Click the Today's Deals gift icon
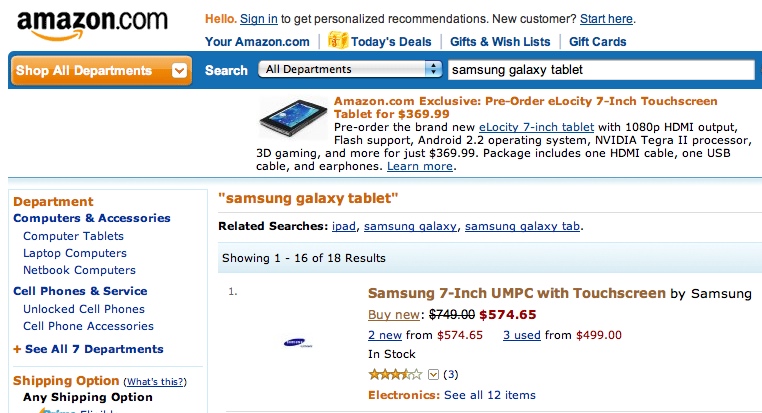The height and width of the screenshot is (413, 762). pyautogui.click(x=337, y=41)
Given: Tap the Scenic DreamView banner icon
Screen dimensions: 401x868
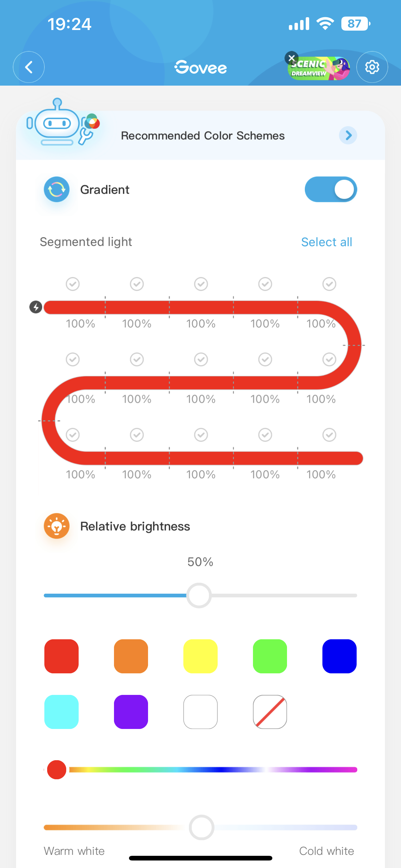Looking at the screenshot, I should click(320, 69).
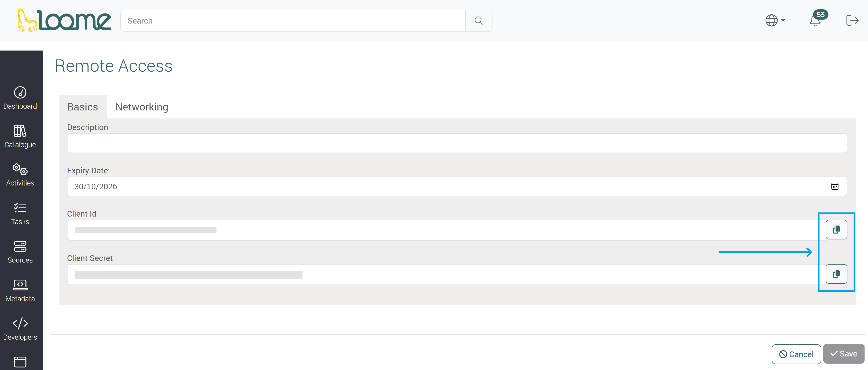
Task: Open the language globe dropdown
Action: tap(774, 21)
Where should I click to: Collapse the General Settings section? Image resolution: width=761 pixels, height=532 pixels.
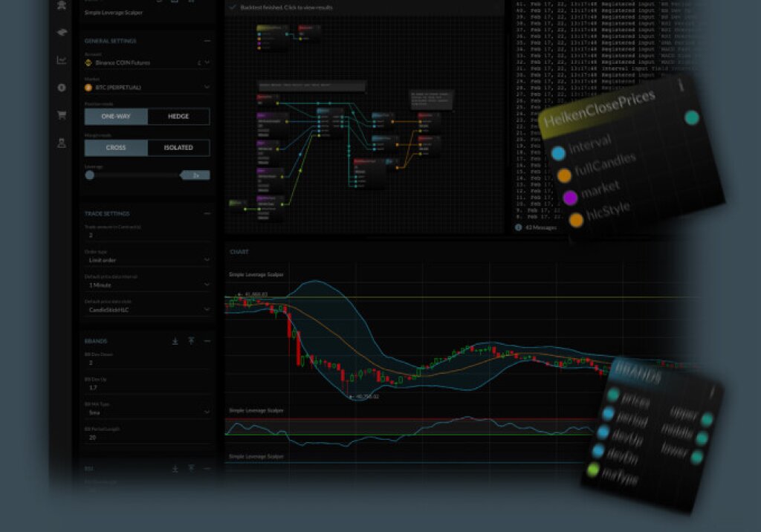[207, 41]
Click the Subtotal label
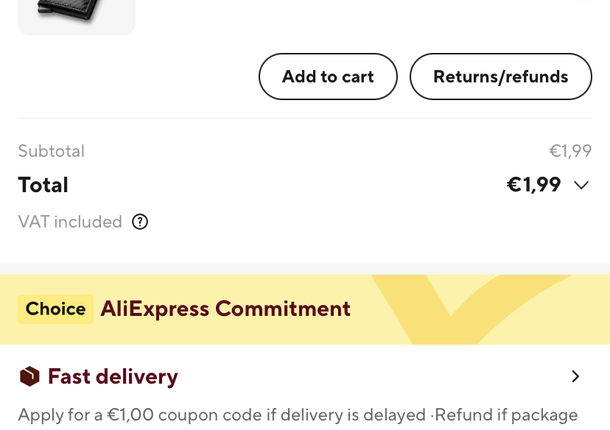The width and height of the screenshot is (610, 430). [51, 151]
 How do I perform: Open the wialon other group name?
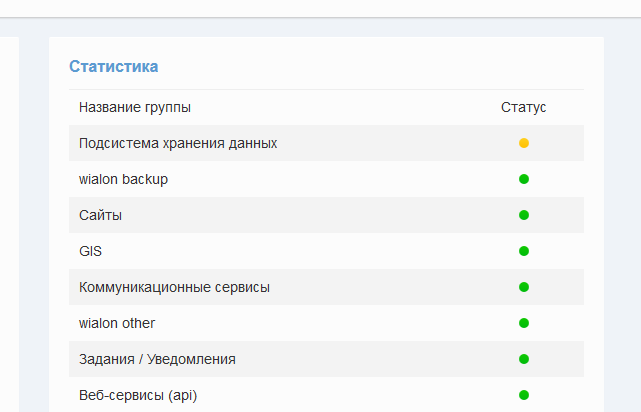pyautogui.click(x=117, y=323)
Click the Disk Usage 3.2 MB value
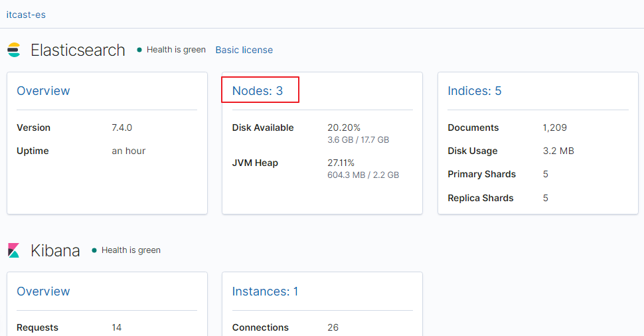The width and height of the screenshot is (644, 336). (x=558, y=151)
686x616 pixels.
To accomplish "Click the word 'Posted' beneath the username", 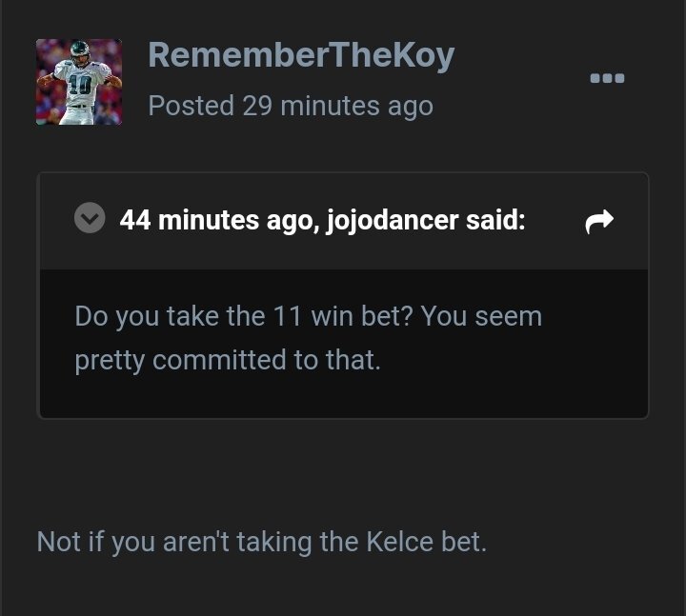I will [191, 105].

------

**TRY IT:** Return exactly what appears from the opening line of the material through the line with "686x616 pixels.", apart from the pictures.

**OUTPUT FOR THIS TASK:**
Click the Today's Deals gift icon
The height and width of the screenshot is (413, 762). pyautogui.click(x=337, y=41)
Given: Tap the Scenic DreamView banner icon
Screen dimensions: 401x868
Looking at the screenshot, I should click(320, 69).
Task: Open the language globe dropdown
Action: tap(774, 21)
Where should I click to: Collapse the General Settings section? Image resolution: width=761 pixels, height=532 pixels.
[207, 41]
Click the Subtotal label
The width and height of the screenshot is (610, 430). [51, 151]
 How do I perform: Open the wialon other group name?
pyautogui.click(x=117, y=323)
Click the Disk Usage 3.2 MB value
The width and height of the screenshot is (644, 336). (x=558, y=151)
686x616 pixels.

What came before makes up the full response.